Search code examples
performancegoogle-cloud-platformgoogle-cloud-bigtable

How to design Bigtable Key


I would create my optimal key in Bigtable. I know the key design is crucial for query speed and optimization. My case is related to a time series information from a network machine. It is a tall and narrow table with 3 columns: id, info and datetime.

My most frequent query is to get all info for each id for each day.

How should the key be designed to obtain the best performances? id#date?


Solution

  • Disclosure: I lead product management for Google Cloud Bigtable.

    My case is related to a time series information from a network machine. it is a tall and narrow table with 3 columns: id, info and datetime.

    Given that the id is in the row key, I am not sure if you need a separate id column.

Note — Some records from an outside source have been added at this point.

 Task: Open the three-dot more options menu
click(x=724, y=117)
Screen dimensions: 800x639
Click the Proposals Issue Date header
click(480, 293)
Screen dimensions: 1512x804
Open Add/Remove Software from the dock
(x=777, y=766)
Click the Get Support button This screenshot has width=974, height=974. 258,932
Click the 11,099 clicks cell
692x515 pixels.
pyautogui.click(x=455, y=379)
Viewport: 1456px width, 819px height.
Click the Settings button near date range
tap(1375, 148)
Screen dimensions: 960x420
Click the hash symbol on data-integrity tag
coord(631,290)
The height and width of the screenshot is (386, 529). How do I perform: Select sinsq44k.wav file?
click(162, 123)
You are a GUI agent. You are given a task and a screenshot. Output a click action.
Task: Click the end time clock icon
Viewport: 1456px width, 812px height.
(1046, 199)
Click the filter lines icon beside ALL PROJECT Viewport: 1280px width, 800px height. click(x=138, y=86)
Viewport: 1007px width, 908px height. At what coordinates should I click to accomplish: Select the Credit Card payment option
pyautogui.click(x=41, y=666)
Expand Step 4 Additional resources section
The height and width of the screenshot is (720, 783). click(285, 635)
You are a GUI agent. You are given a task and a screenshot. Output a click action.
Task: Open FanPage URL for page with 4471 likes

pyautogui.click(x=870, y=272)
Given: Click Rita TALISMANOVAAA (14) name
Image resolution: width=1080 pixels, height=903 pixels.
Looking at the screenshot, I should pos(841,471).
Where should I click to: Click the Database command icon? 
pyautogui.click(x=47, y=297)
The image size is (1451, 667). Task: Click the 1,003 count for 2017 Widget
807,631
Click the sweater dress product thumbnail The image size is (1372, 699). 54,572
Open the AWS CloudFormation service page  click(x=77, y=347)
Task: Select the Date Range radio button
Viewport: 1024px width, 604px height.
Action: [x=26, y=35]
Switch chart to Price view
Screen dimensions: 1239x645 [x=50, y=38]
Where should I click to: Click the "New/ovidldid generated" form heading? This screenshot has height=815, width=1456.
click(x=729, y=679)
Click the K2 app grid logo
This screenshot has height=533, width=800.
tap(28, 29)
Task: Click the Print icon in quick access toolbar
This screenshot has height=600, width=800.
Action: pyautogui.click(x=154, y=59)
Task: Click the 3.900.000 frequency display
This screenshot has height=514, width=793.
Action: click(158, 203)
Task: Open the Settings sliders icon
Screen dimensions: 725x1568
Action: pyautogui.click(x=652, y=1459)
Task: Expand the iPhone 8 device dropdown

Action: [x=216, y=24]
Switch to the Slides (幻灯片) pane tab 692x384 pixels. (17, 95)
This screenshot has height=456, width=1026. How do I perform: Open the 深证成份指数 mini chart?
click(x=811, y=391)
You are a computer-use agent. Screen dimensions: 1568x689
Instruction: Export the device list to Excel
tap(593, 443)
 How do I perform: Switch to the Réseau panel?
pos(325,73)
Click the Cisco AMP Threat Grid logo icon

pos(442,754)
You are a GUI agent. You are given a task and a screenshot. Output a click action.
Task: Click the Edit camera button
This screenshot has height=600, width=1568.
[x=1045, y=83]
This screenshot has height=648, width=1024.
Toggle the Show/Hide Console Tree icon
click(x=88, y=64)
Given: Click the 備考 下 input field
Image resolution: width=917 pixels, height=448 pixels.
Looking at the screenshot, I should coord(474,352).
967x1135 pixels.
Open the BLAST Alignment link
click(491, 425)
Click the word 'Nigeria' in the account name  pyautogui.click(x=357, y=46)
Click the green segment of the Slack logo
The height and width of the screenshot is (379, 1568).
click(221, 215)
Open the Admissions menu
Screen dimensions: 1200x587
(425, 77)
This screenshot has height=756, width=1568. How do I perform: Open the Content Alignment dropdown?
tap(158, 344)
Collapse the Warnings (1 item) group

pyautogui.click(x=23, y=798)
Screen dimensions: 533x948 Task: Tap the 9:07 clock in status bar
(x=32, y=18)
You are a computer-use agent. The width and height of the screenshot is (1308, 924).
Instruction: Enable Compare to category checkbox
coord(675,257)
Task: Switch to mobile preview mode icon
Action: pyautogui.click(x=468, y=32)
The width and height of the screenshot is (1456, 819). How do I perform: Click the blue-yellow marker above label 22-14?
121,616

    Similarly, can you please clarify why you need to have datetime as a separate column? Note that each value in Cloud Bigtable has an associated timestamp, so you don't need to store a separate date/time in a separate column.

    My most frequent query is to get all info for each id for each day.

    How should the key be designed to obtain the best performances? id#date?

    My recommendation would be to do as you suggested: id#date as the row key, and store all the data for that date within a single row, using the timestamp of each cell value to differentiate it, so that you can get the exact timestamp of each reading.

    As per above, I think you can drop both the id and datetime columns, and accomplish this use case with just a single column for the table.

    Best of luck with your project; please let us know how it goes!